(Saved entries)
***
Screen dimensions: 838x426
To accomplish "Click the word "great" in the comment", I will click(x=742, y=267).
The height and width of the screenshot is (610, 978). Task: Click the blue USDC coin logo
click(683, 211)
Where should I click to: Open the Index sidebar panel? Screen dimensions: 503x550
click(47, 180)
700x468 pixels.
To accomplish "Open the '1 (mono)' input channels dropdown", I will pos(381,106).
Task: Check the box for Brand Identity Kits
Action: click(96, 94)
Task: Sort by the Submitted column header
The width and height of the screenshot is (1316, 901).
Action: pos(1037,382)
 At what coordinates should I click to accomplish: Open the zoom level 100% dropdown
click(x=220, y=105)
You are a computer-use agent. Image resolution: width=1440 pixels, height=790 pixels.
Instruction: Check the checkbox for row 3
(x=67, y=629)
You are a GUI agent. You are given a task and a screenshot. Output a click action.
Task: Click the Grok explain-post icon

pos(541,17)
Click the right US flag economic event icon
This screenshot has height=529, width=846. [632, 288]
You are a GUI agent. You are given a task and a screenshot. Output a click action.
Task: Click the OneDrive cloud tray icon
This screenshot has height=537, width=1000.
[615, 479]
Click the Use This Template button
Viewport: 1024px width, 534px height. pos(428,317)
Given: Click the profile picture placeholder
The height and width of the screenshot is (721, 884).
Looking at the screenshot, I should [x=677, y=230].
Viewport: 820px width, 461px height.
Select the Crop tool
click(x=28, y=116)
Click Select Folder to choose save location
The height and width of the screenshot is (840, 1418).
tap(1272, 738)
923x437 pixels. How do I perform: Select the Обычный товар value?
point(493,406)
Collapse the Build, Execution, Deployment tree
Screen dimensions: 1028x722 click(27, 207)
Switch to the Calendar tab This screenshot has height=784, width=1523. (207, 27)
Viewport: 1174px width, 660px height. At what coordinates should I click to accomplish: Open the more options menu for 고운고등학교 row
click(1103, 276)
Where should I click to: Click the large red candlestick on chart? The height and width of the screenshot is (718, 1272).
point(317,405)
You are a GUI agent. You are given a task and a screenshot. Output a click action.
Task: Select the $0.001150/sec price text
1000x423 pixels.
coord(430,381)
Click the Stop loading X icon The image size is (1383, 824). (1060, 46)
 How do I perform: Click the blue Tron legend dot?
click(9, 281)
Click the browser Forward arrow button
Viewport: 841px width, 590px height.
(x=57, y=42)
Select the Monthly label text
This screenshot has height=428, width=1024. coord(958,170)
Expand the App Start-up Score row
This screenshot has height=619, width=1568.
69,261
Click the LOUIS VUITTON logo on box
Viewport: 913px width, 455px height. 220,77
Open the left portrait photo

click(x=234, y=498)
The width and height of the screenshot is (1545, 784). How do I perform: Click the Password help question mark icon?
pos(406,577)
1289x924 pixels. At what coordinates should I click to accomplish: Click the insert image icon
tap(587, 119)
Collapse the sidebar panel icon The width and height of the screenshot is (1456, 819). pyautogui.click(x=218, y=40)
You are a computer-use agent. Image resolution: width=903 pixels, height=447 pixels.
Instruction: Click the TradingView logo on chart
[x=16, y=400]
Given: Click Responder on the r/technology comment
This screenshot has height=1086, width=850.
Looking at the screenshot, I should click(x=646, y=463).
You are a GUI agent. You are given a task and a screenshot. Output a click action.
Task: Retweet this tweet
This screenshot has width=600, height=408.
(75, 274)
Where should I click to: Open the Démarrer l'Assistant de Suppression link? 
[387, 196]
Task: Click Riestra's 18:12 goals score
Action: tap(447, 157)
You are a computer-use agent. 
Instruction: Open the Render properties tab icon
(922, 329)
***
Write out the data a second time, exactly the same.

**Written response**:
Screen dimensions: 838x426
To accomplish "Click the word "great" in the comment", I will click(x=742, y=267).
The height and width of the screenshot is (610, 978). Task: Click the blue USDC coin logo
click(683, 211)
Where should I click to: Open the Index sidebar panel? Screen dimensions: 503x550
click(47, 180)
700x468 pixels.
To accomplish "Open the '1 (mono)' input channels dropdown", I will pos(381,106).
Task: Check the box for Brand Identity Kits
Action: click(96, 94)
Task: Sort by the Submitted column header
The width and height of the screenshot is (1316, 901).
Action: pos(1037,382)
 At what coordinates should I click to accomplish: Open the zoom level 100% dropdown
click(x=220, y=105)
You are a computer-use agent. Image resolution: width=1440 pixels, height=790 pixels.
Instruction: Check the checkbox for row 3
(x=67, y=629)
You are a GUI agent. You are given a task and a screenshot. Output a click action.
Task: Click the Grok explain-post icon

pos(541,17)
Click the right US flag economic event icon
This screenshot has height=529, width=846. [632, 288]
You are a GUI agent. You are given a task and a screenshot. Output a click action.
Task: Click the OneDrive cloud tray icon
This screenshot has height=537, width=1000.
[615, 479]
Click the Use This Template button
Viewport: 1024px width, 534px height. pos(428,317)
Given: Click the profile picture placeholder
The height and width of the screenshot is (721, 884).
Looking at the screenshot, I should [x=677, y=230].
Viewport: 820px width, 461px height.
Select the Crop tool
click(x=28, y=116)
Click Select Folder to choose save location
The height and width of the screenshot is (840, 1418).
tap(1272, 738)
923x437 pixels. How do I perform: Select the Обычный товар value?
point(493,406)
Collapse the Build, Execution, Deployment tree
Screen dimensions: 1028x722 click(27, 207)
Switch to the Calendar tab This screenshot has height=784, width=1523. (207, 27)
Viewport: 1174px width, 660px height. At what coordinates should I click to accomplish: Open the more options menu for 고운고등학교 row
click(1103, 276)
Where should I click to: Click the large red candlestick on chart? The height and width of the screenshot is (718, 1272).
point(317,405)
You are a GUI agent. You are given a task and a screenshot. Output a click action.
Task: Select the $0.001150/sec price text
1000x423 pixels.
coord(430,381)
Click the Stop loading X icon The image size is (1383, 824). (1060, 46)
 How do I perform: Click the blue Tron legend dot?
click(9, 281)
Click the browser Forward arrow button
Viewport: 841px width, 590px height.
(x=57, y=42)
Select the Monthly label text
This screenshot has height=428, width=1024. coord(958,170)
Expand the App Start-up Score row
This screenshot has height=619, width=1568.
69,261
Click the LOUIS VUITTON logo on box
Viewport: 913px width, 455px height. 220,77
Open the left portrait photo

click(x=234, y=498)
The width and height of the screenshot is (1545, 784). How do I perform: Click the Password help question mark icon?
pos(406,577)
1289x924 pixels. At what coordinates should I click to accomplish: Click the insert image icon
tap(587, 119)
Collapse the sidebar panel icon The width and height of the screenshot is (1456, 819). pyautogui.click(x=218, y=40)
You are a computer-use agent. Image resolution: width=903 pixels, height=447 pixels.
Instruction: Click the TradingView logo on chart
[x=16, y=400]
Given: Click Responder on the r/technology comment
This screenshot has height=1086, width=850.
Looking at the screenshot, I should click(x=646, y=463).
You are a GUI agent. You are given a task and a screenshot. Output a click action.
Task: Retweet this tweet
This screenshot has width=600, height=408.
(75, 274)
Where should I click to: Open the Démarrer l'Assistant de Suppression link? 
[387, 196]
Task: Click Riestra's 18:12 goals score
Action: tap(447, 157)
You are a computer-use agent. 
Instruction: Open the Render properties tab icon
(922, 329)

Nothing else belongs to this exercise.